16/08/2018
Saudara-saudara!
•
Di bawah kepulan hitam api peperangan yang masih kemelun di udara, Indonesia 73 tahun yang lalu menyatakan kemerdekaannya. Bukan sinarnya Purnama Sasi yang mengiringi Proklamasi itu, bukan nyanyian-nyanyian yang merdu-merayu.

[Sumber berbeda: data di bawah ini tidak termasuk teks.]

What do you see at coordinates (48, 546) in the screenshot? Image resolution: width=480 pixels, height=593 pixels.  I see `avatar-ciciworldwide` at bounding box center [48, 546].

Sebaliknya, gempa peperangan masih terasa; api revolusi rakyat meledak sekaligus oleh karenanya; gemerincingnya pedang dan pekiknya barisan-barisan bambu runcing memenuhi angkasa; ledakan bom dan granat menjadi pengalaman sehari-hari!
•
Tidak ada seorang pun di waktu itu yang menghitung-hitung atau menimbang-nimbang: “bagaimana dunia nanti akan menerima Proklamasi ini?” Tidak ada seorang pun yang menghitung-hitung: “berapa untung yang kudapat nanti dari Republik ini, jikalau aku berjuang dan berkorban untuk mempertahankannya?”
•
Pada waktu itu, yang ada hanyalah satu tekad bulat daripada segenap rakyat Indonesia, tekad bulat “sekali merdeka tetap merdeka”. Pada waktu itu segenap rakyat Indonesia laksana hidup dalam hikmahnya sesuatu wahyu!
•
Di tembok-tembok rumah, di tembok-tembok jembatan, orang tuliskan isi-hatinya dengan singkat tetapi tegas: “Indonesia never again the lifeblood of any nation”—“Indonesia tidak lagi akan jadi darah hidupnya sesuatu bangsa asing”! "We fight for freedom, we have only to win"—"kita berjuang untuk kemerdekaan, kita pasti menang”!
•
Seluruh angkasa gemetar dengan getaran-tekad: “merdeka, atau mati!” (Disadur dari pidato Presiden Sukarno).
-----
🇮🇩
Mari selami kembali kehidupan dan dunia pemikiran sebagai satu ikhtiar kita untuk tidak meninggalkan sejarah. Selami, Saudara-saudara, dan berjuanglah terus!